Inzwischen sind es drei Schubladen, deren Inhalt ich vorhabe in den nächsten Wochen hier auszubreiten. Ich habe schon ein bisschen vorsortiert, ahne schon, was mich erwartet und in welchen Schachteln, Dosen, Kellerschränken und Koffern noch mehr interessante Gegenstände schlummern. Minimalismus ist nicht meine Stärke, ich lasse mir gern von den mich umgebenden Dingen die Welt erklären.

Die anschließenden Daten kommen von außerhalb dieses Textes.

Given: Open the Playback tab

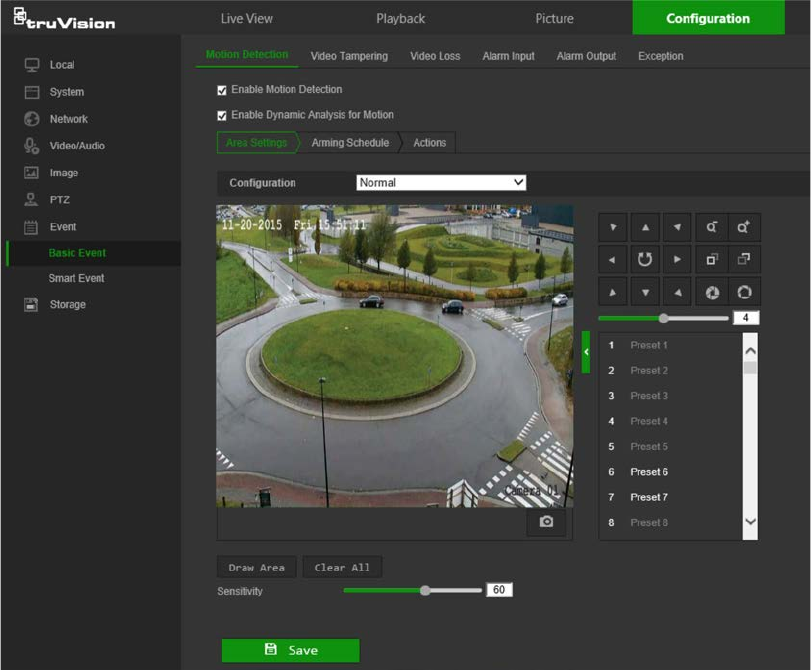Looking at the screenshot, I should coord(400,18).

So auch von diesem Würfelzucker. Die Packung ist zwischen 1964 und 1967 hergestellt, „MDN“ steht für „Mark der Deutschen Notenbank“ und wurde nur in diesen drei Jahren verwendet; danach hieß es schlicht „M“ für „Mark der DDR“. Abgepackt worden war der Zucker in den historischen Werkhallen der späteren „VEB Zuckerraffinerie Rositz“, in denen einst, im Baujahr 1871, die erste elektrische Firmenbeleuchtung Deutschlands erstrahlt war. Und die, mittlerweile unter Denkmalsschutz, immer noch stehen, obwohl dort natürlich schon lange kein Zucker mehr abgepackt wird – und die Sache mit dem Volkseigentum sich auch schon seit längerem erledigt hat.
Einhundert Tage
Veröffentlicht: 23. Februar 2025 Abgelegt unter: Allgemein, Alltag, Dinge | Tags: 100-Tage-Projekt, 60er Jahre, Dinge, Mein kleines Museum 2 KommentareIm Herbst letzten Jahres hatte ich es ausprobiert, das 21-Tage-Projekt, und da es nahtlos in den Inktober überging, hatte ich am Ende sechs oder sieben Wochen lang Tag für Tag (meist Abend für Abend) gezeichnet oder gemalt. Sieben Wochen, das waren fünfzig Tage, die Hälfte von Hundert. Warum nicht das ganze Hundert voll machen?
Heute geht es los. Es ist ein Social-Media-Projekt (eine „Challenge“, dazu schreibe ich später mehr), länger als die meisten Projekte dieser Art; dafür mit großzügigen Regeln. Eigentlich mit nur einer Regel: mach hundert Tage lang etwas, das Du schon immer machen wolltest, und damit Du dranbleibst: Halte das Ganze so einfach wie möglich. Und zeige die Ergebnisse öffentlich, in einem Medium Deiner Wahl. (Klar, wir sind hier im Internet.) Die Initiatorin, Lindsay Thomas, hat ihre „Gemeinde“ in den letzten Wochen mit klugen und liebevoll ermutigenden Newslettern versorgt, es gab einen langen Vorlauf für die Planung.
Zuerst wollte ich das 21-Tage-Projekt vom Herbst fortsetzen, in langsamerem Tempo als seinerzeit meine Domestike-Kurse durchsehen (immer noch sehr verlockend). Am Ende siegte eine andere Idee, sie trägt die Überschrift „Mein kleines Museum“. Der Kern dieses Museums befindet sich in drei Schubladen – Außenstellen hat es in meiner gesamten Wohnung.

Dazu, es „so einfach wie möglich“ zu machen, gehört auch, abends rechtzeitig aufzuhören – morgen ist auch noch ein Tag, in diesem speziellen Fall der zweite von einhundert. So ist dieses Bild erst halbfertig, und ich zeige es heute ausnahmsweise zur Eröffnung der Aktion. Zu sehen ist darauf eine etwa sechzig Jahre alte Packung Würfelzucker, vermutlich das Gründungsobjekt der Sammlung. Was es damit auf sich hat und was diese vergilbte und etwas zerknitterte Packung alles zu berichten hat, erzähle ich, wenn ich das fertige Bild zeige.